Le distanze non sono poi tali a ben toccare le situazioni e stati della vita. Migliaia di chilometri di distanza separano me da voi, sei ore di fuso orario è vero salvo poi toccare con mano come le differenze servono solo a logiche di potere e per il mantenimento del proprio status sociale ed economico. Voglio condividere con i lettori, diabetici italiani, un non più recente ricerca condotta negli Stati Uniti d’America su come percepiscono, vivono il diabete i giovani.
La divisione americana di Sanofi ha svolto una indagine per tentare di capire come vivono la patologia diabetica le nuove generazioni. Differenze di opinioni sui trattamenti diagnostici e terapeutici oggi disponibili sono stati trovati ed evidenziati tra i vari gruppi di età a proposito di diabete.
In particolare, le generazioni a cavallo tra i due millenni, definiti nello slang delle nostre parti dei “Millennials” (di età compresa tra 18-34 anni) hanno mostrato di avere un mix di paura e disagio nella capacità di gestire il diabete, secondo i risultati emersi.
Ma come sempre accade nell’animo umano la contraddizione e il paradosso la fanno da padrone e tuttavia il 72% di loro dichiara di essere ben disposto sulla condizione patologica rispetto al 64% dei non-Millennials (i più vecchi e maturi d’età) i quali hanno espresso di possedere una certa conoscenza del diabete. Un dato importante da mettere in luce sta nel vedere il diabete come una condizione di salute, una malattia non grave: in sintesi il 74% dei giovani la ritiene pericolosa contro l’84% dei più anziani.
Il 43% dei Millennials afferma di aver paura di buco al dito per monitorare i livelli di zucchero nel sangue rispetto al 28% dei rispondenti più anziani. Il 44% dei Millennials pensare che dover far l’insulina è “una rottura”, rispetto al 36% degli intervistati più anziani.
“Con alti livelli di istruzione e di accesso senza precedenti a informazioni, le nuove generazioni hanno i mezzi per saperne di più sul diabete rispetto a qualsiasi altra generazione nella storia,” Elissa Violin, una educatrice del diabete certificata (CDE) e dietista, ha detto: “Il diabete sta diventando sempre più comune, quindi è necessario che mettiamo a disposizione per tutte le persone, compresi i Millennials, le informazioni e gli strumenti necessari per contribuire a ridurre il rischio e aiutare a gestire il diabete, e di comprendere le opzioni di trattamento.”

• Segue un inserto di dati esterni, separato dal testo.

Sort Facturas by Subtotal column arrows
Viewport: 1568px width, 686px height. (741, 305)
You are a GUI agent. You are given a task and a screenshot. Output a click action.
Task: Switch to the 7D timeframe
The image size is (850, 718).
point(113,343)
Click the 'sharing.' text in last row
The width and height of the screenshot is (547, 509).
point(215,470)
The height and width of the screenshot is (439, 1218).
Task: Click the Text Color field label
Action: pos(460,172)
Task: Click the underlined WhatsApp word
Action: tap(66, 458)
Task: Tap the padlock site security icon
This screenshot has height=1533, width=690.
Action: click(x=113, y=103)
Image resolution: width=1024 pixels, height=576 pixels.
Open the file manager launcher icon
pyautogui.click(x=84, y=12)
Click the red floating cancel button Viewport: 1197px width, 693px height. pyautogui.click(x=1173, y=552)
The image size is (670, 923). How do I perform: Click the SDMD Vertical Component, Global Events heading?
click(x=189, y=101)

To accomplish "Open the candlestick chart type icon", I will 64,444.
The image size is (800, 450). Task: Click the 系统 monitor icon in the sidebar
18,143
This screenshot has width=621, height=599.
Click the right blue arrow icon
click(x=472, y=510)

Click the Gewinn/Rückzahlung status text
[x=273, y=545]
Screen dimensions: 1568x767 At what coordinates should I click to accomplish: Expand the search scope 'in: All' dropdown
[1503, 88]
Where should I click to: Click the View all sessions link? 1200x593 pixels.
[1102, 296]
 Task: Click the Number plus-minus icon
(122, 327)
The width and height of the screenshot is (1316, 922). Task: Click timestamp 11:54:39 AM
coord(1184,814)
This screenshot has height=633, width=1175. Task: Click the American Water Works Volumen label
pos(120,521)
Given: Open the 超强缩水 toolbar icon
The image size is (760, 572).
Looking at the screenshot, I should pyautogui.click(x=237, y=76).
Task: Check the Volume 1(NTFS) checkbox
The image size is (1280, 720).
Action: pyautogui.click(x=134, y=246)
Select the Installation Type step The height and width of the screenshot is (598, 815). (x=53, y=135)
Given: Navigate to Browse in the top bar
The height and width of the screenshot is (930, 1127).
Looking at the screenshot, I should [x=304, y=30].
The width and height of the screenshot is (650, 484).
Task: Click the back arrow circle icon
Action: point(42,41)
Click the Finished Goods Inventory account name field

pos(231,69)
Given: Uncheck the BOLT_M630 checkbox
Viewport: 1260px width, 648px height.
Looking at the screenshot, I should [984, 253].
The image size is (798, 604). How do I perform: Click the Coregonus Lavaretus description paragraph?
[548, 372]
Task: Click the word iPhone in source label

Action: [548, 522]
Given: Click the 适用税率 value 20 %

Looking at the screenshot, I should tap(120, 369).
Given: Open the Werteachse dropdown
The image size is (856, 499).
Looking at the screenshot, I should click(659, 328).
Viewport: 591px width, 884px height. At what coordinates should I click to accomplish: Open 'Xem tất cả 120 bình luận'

Al di là delle molteplici considerazioni e riflessioni fatte da Roberto in questo blog circa la difficile fase di accettazione della malattia e, in particolare, delle difficoltà poste dalla gestione dei livelli di zucchero nel sangue durante l’adolescenza e fin verso ai trenta anni, resta un fattore comune e trasversale dal cogliere e affrontare: riguarda l’educazione continua nei riguardi del diabetico come parte integrante della terapia stessa. Ed oggi è ancora più urgente affrontare questo capitolo della malattia sia per noi diabetici che per gli operatori sanitari (medici, infermieri i quali spesso si trovano in difficoltà nei riguardi dei loro assistiti in termini di aggiornamento sulle novità presenti in campo diabetico).
Recuperare il divario lo si fa a partire dall’educazione sanitaria appunto: noi qui negli USA abbiamo una chiara e marcata identificazione professionale e di pianificazione dei processi formativi, cosa che manca alla diabetologia italiana.